What do you guys think?


----------



## Boatboy24 (Oct 11, 2016)

I've done Petite Syrah 3 times now and have used D254 for all of them. Never an issue. I feed Fermaid O half once the cap forms, and half at 1/3 sugar depletion.


----------



## Luse_Cellar (Oct 11, 2016)

I don't have any experience with either of those yeasts, but they are both supposed to be low producers of H2S. I've just made some Syrah and am about finished making some Grenache using RP15 and I really like the results. I don't have anything to compare it to as I didn't split it up and use different strains but I, too, was worried about H2S (especially with the Syrah). Scottlabs does say the following for the RC212, which is interesting: "Timely nutrient additions are recommended to avoid potential H2S production, particularly in low nutrient musts." I would think that either choice would be just fine. 

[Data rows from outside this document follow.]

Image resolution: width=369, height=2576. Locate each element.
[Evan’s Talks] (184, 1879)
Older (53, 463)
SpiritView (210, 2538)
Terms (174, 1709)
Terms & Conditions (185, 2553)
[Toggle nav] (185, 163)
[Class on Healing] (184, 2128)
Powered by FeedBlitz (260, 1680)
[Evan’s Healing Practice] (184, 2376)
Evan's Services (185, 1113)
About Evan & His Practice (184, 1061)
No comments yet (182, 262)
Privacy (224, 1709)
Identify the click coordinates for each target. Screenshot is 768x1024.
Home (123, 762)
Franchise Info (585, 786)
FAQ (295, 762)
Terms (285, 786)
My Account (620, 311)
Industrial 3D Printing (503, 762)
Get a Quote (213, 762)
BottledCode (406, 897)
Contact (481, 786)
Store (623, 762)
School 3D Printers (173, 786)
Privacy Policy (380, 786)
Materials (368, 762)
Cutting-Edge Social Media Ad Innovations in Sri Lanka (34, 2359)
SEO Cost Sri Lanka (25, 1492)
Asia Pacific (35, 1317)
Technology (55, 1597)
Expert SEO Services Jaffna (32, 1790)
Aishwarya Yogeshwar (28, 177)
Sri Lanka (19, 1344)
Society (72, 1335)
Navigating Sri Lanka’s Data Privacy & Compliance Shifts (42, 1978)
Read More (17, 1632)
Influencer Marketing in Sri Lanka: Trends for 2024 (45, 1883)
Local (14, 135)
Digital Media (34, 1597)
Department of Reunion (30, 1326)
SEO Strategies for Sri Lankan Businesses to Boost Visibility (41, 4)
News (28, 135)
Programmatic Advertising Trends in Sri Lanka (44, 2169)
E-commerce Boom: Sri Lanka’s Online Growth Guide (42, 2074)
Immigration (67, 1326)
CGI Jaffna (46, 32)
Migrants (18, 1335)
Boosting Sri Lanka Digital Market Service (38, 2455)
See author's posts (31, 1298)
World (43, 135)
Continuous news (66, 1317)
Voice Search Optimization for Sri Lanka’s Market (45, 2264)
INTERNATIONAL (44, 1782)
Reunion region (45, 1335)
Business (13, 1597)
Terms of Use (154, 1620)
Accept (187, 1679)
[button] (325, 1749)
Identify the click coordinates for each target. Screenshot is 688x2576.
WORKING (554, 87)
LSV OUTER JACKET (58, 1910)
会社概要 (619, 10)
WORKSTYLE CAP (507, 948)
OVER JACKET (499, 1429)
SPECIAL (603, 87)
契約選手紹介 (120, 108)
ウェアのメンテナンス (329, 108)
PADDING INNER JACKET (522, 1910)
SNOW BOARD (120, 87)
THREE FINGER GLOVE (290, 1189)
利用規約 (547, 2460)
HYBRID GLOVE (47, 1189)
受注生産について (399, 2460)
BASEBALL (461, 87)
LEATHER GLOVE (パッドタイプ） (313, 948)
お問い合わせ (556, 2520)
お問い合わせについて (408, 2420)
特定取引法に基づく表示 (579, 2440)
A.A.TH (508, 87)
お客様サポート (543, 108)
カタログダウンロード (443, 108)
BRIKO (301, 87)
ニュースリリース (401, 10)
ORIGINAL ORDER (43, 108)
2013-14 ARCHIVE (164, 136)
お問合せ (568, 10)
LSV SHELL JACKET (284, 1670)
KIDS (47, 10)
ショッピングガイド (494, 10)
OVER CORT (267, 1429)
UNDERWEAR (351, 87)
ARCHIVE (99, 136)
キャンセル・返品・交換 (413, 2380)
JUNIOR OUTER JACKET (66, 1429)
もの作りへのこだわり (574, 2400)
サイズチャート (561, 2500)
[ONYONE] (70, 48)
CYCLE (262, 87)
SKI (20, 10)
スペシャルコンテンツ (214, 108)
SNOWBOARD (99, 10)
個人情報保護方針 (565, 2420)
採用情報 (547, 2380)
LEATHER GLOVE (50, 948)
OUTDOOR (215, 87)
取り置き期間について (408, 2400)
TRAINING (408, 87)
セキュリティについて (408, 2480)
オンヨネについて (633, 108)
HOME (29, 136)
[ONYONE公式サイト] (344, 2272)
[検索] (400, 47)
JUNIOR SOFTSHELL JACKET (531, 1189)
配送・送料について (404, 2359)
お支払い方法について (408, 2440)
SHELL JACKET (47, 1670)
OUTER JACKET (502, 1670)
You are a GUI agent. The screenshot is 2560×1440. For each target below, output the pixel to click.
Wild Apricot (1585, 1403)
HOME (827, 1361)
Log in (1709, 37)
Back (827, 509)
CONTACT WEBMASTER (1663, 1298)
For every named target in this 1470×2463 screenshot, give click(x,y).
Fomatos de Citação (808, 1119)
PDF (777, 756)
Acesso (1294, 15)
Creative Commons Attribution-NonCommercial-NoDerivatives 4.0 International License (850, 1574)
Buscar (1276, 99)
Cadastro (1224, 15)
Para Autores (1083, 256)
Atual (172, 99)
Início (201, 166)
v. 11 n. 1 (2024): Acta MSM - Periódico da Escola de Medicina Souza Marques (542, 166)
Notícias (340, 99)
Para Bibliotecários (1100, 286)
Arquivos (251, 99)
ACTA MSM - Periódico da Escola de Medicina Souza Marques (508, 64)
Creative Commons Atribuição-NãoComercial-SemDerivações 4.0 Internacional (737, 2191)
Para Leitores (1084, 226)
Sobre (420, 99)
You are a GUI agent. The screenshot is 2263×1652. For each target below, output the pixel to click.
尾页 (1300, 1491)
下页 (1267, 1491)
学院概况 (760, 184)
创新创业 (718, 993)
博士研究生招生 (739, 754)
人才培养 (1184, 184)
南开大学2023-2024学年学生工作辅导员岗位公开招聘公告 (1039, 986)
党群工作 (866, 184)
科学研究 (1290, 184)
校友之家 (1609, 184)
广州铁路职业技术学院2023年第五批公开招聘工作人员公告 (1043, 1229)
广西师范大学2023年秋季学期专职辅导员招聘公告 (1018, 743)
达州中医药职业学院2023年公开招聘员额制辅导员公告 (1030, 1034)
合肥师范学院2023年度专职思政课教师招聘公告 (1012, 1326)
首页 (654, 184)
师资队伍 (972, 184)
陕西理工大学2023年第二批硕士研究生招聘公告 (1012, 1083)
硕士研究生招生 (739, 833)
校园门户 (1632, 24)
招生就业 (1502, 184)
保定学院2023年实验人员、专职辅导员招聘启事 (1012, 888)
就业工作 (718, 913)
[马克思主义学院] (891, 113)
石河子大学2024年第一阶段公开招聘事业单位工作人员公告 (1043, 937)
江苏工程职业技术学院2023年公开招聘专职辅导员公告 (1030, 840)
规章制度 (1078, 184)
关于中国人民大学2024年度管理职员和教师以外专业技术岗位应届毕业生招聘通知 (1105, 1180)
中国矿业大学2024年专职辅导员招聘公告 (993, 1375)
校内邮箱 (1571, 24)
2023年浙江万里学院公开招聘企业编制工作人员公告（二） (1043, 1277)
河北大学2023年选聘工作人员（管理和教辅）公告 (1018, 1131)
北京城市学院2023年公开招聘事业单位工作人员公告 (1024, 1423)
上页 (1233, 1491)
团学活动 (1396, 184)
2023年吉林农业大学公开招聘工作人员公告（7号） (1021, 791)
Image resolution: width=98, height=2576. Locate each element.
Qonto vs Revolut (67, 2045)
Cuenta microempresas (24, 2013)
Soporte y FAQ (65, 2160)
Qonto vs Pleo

If you're going to leave it uninoculated and you don't want wild yeast to kick off, keeping it cool is one of the most important things you can do. If you can get your hands on some dry ice that's the best thing to put in there.  I have used store bought (non food grade) dry ice without issue to undergo cold soaking. Alternatively, anything frozen that won't melt into the wine (such as an ice pack) in a large enough quantity can be effective. Many people fill milk jugs with water and freeze them.

I wouldn't worry about mixing brands with nutrients, they don't compete with one another but just work together. The main thing to avoid H2S is the YAN level, which can easily be adjusted up with DAP. I don't have a way to measure YAN so I just add 100ppm on the day I inoculate, and then use a normal dose of Fermaid-K about 1/3 of the way into fermentation. I prefer to leave it alone after this unless I start picking up on H2S, but I try to avoid adding any nutrient once the must is below 10 Brix. Pantothenate is another key nutrient in avoiding H2S and Fermaid-K includes this in their formulation. You can also get it as a supplement at the drug store, but Fermaid-K use is probably best considering it contains many other nutrients which are important to a healthy fermentation.


----------



## ceeaton (Oct 11, 2016)

I'll add my two cents in saying that I prefer Fermaid O over K because the yeast can use O later in the fermentation cycle than DAP (which Fermaid K contains). In either case any leftover nutrients aren't really good because nasties can use them to their advantage. So be sure to use them as you state, at fermentation onset and at 1/3 sugar depletion. If you get a stuck fermentation, use O and not K (or DAP) if the SG is below your 1/3 sugar depletion mark.


----------



## Luse_Cellar (Oct 12, 2016)

ceeaton said:


> I'll add my two cents in saying that I prefer Fermaid O over K because the yeast can use O later in the fermentation cycle than DAP (which Fermaid K contains). In either case any leftover nutrients aren't really good because nasties can use them to their advantage. So be sure to use them as you state, at fermentation onset and at 1/3 sugar depletion. If you get a stuck fermentation, use O and not K (or DAP) if the SG is below your 1/3 sugar depletion mark.



This is interesting for me because I didn't actually know much about Fermaid-O, I had assumed that it's listing as being organic was more aimed at the organically grown wine crowd. I've been researching a bit about organic vs. inorganic nitrogen sources as a result and I think I'm going to have to try out the Fermaid-O next year to see if I notice any differences. Interesting for sure.


----------